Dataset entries
• • • •
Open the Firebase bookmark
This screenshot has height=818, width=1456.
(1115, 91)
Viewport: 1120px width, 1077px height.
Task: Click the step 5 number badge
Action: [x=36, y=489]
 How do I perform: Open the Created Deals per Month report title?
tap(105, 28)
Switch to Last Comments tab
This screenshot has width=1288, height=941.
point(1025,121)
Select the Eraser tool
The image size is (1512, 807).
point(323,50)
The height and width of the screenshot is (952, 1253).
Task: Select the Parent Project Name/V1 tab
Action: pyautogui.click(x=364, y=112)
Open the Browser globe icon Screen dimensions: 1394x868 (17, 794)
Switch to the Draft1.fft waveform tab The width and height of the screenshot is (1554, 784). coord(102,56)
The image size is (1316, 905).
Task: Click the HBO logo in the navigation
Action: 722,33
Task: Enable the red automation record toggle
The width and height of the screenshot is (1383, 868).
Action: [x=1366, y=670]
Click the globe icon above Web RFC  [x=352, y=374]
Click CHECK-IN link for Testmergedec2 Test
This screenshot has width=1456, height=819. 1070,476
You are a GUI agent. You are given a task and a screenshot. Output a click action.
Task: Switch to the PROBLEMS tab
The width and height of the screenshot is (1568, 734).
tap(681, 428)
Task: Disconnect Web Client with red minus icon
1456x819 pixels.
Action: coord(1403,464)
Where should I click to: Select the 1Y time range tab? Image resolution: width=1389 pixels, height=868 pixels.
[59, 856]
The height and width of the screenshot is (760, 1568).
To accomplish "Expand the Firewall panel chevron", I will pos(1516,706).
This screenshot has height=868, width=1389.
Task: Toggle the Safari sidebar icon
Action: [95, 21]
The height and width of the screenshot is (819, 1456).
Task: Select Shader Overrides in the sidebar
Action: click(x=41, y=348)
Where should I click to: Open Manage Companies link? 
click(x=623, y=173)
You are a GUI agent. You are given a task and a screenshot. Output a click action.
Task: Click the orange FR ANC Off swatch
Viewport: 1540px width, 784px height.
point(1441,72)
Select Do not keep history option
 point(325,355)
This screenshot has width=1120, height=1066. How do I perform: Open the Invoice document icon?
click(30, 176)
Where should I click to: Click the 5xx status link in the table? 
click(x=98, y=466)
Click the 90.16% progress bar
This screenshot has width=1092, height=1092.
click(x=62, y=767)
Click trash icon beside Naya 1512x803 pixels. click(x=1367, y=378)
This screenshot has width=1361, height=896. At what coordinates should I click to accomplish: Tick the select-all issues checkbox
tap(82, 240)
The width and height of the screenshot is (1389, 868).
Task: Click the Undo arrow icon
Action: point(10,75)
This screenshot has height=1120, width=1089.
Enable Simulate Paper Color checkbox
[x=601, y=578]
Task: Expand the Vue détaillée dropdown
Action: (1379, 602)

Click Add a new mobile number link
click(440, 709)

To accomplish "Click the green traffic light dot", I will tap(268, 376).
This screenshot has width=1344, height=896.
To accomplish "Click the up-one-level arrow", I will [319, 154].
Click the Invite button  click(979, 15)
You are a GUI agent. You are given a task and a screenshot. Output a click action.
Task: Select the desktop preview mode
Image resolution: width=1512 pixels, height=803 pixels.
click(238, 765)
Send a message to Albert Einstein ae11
• • • •
Exercise aim
Every record must be written out again without any change.

Output for this task
Open the Firebase bookmark
This screenshot has height=818, width=1456.
(1115, 91)
Viewport: 1120px width, 1077px height.
Task: Click the step 5 number badge
Action: [x=36, y=489]
 How do I perform: Open the Created Deals per Month report title?
tap(105, 28)
Switch to Last Comments tab
This screenshot has width=1288, height=941.
point(1025,121)
Select the Eraser tool
The image size is (1512, 807).
point(323,50)
The height and width of the screenshot is (952, 1253).
Task: Select the Parent Project Name/V1 tab
Action: pyautogui.click(x=364, y=112)
Open the Browser globe icon Screen dimensions: 1394x868 (17, 794)
Switch to the Draft1.fft waveform tab The width and height of the screenshot is (1554, 784). coord(102,56)
The image size is (1316, 905).
Task: Click the HBO logo in the navigation
Action: 722,33
Task: Enable the red automation record toggle
The width and height of the screenshot is (1383, 868).
Action: [x=1366, y=670]
Click the globe icon above Web RFC  [x=352, y=374]
Click CHECK-IN link for Testmergedec2 Test
This screenshot has width=1456, height=819. 1070,476
You are a GUI agent. You are given a task and a screenshot. Output a click action.
Task: Switch to the PROBLEMS tab
The width and height of the screenshot is (1568, 734).
tap(681, 428)
Task: Disconnect Web Client with red minus icon
1456x819 pixels.
Action: coord(1403,464)
Where should I click to: Select the 1Y time range tab? Image resolution: width=1389 pixels, height=868 pixels.
[59, 856]
The height and width of the screenshot is (760, 1568).
To accomplish "Expand the Firewall panel chevron", I will pos(1516,706).
This screenshot has height=868, width=1389.
Task: Toggle the Safari sidebar icon
Action: [95, 21]
The height and width of the screenshot is (819, 1456).
Task: Select Shader Overrides in the sidebar
Action: click(x=41, y=348)
Where should I click to: Open Manage Companies link? 
click(x=623, y=173)
You are a GUI agent. You are given a task and a screenshot. Output a click action.
Task: Click the orange FR ANC Off swatch
Viewport: 1540px width, 784px height.
point(1441,72)
Select Do not keep history option
 point(325,355)
This screenshot has width=1120, height=1066. How do I perform: Open the Invoice document icon?
click(30, 176)
Where should I click to: Click the 5xx status link in the table? 
click(x=98, y=466)
Click the 90.16% progress bar
This screenshot has width=1092, height=1092.
click(x=62, y=767)
Click trash icon beside Naya 1512x803 pixels. click(x=1367, y=378)
This screenshot has width=1361, height=896. At what coordinates should I click to accomplish: Tick the select-all issues checkbox
tap(82, 240)
The width and height of the screenshot is (1389, 868).
Task: Click the Undo arrow icon
Action: point(10,75)
This screenshot has height=1120, width=1089.
Enable Simulate Paper Color checkbox
[x=601, y=578]
Task: Expand the Vue détaillée dropdown
Action: (1379, 602)

Click Add a new mobile number link
click(440, 709)

To accomplish "Click the green traffic light dot", I will tap(268, 376).
This screenshot has width=1344, height=896.
To accomplish "Click the up-one-level arrow", I will [319, 154].
Click the Invite button  click(979, 15)
You are a GUI agent. You are given a task and a screenshot. Output a click action.
Task: Select the desktop preview mode
Image resolution: width=1512 pixels, height=803 pixels.
click(238, 765)
Send a message to Albert Einstein ae11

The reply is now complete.